On 26.07.23 16:32, Thomas Huth wrote:
On 26/07/2023 15.00, Peter Maydell wrote:
On Wed, 26 Jul 2023 at 13:06, Juan Quintela <quint...@redhat.com> wrote:
To make things easier, this is the part that show how it breaks (this is
the gcov test):
357/423 qemu:block / io-qcow2-copy-before-write
ERROR 6.38s exit status 1
PYTHON=/builds/juan.quintela/qemu/build/pyvenv/bin/python3 MALLOC_PERTURB_=44
/builds/juan.quintela/qemu/build/pyvenv/bin/python3
/builds/juan.quintela/qemu/build/../tests/qemu-iotests/check -tap -qcow2
copy-before-write --source-dir /builds/juan.quintela/qemu/tests/qemu-iotests
--build-dir /builds/juan.quintela/qemu/build/tests/qemu-iotests
――――――――――――――――――――――――――――――――――――― ✀ ―――――――――――――――――――――――――――――――――――――
stderr:
--- /builds/juan.quintela/qemu/tests/qemu-iotests/tests/copy-before-write.out
+++
/builds/juan.quintela/qemu/build/scratch/qcow2-file-copy-before-write/copy-before-write.out.bad
@@ -1,5 +1,21 @@
-....
+...F
+======================================================================
+FAIL: test_timeout_break_snapshot (__main__.TestCbwError)

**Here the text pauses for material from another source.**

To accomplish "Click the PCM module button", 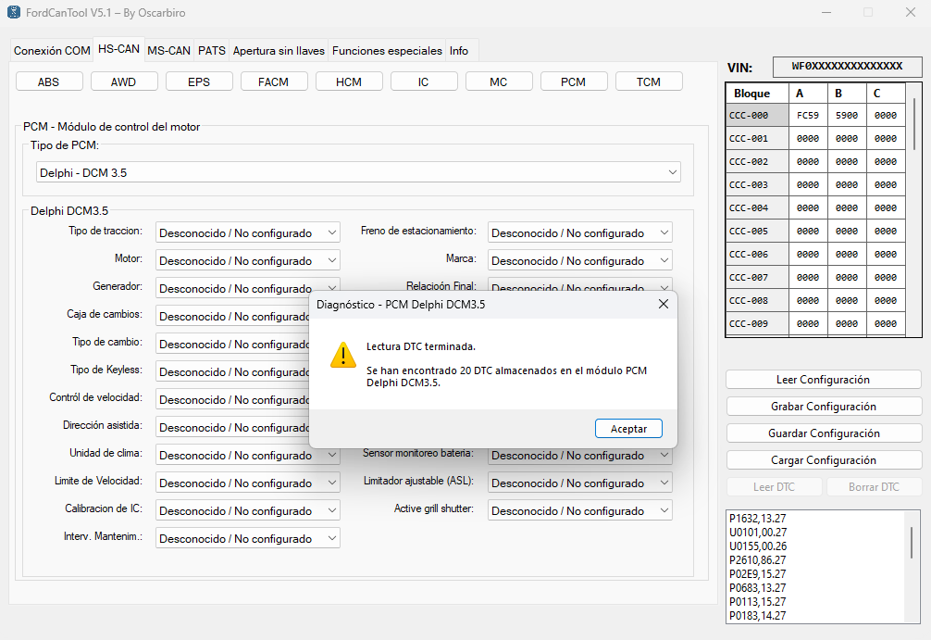I will point(573,82).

+----------------------------------------------------------------------
+Traceback (most recent call last):
+ File
"/builds/juan.quintela/qemu/tests/qemu-iotests/tests/copy-before-write", line
210, in test_timeout_break_snapshot
+ self.assertEqual(log, """\
+AssertionError: 'wrot[195 chars]read 1048576/1048576 bytes at offset 0\n1
MiB,[46 chars]c)\n' != 'wrot[195 chars]read failed: Permission denied\n'
+ wrote 524288/524288 bytes at offset 0
+ 512 KiB, X ops; XX:XX:XX.X (XXX YYY/sec and XXX ops/sec)

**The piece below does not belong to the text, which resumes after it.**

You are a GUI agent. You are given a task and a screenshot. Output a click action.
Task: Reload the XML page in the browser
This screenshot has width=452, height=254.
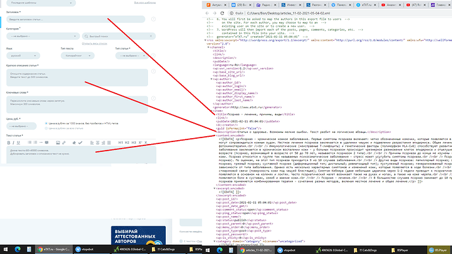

+ wrote 524288/524288 bytes at offset 524288
+ 512 KiB, X ops; XX:XX:XX.X (XXX YYY/sec and XXX ops/sec)
++ read failed: Permission denied
+- read 1048576/1048576 bytes at offset 0
+- 1 MiB, X ops; XX:XX:XX.X (XXX YYY/sec and XXX ops/sec)
+
This iotest failing is an intermittent that I've seen running
pullreqs on master. I tend to see it on the s390 host. I
suspect a race condition somewhere where it fails if the host
is heavily loaded.
It's obviously a failure in an iotest, so let's CC: the corresponding people
(done now).
Sorry for long delay.
Does it still fail?
In the test we expect that copy-before-write operation fails (because of
throttling and timeout), and therefore snapshot is broken and next read from
snapshot should fail.
But most probably the copy-before-write operation succeeded in this case for
some reason.. I don't think that throttling and timeouts in block layer can
guarantee some determinism.. But usually it works.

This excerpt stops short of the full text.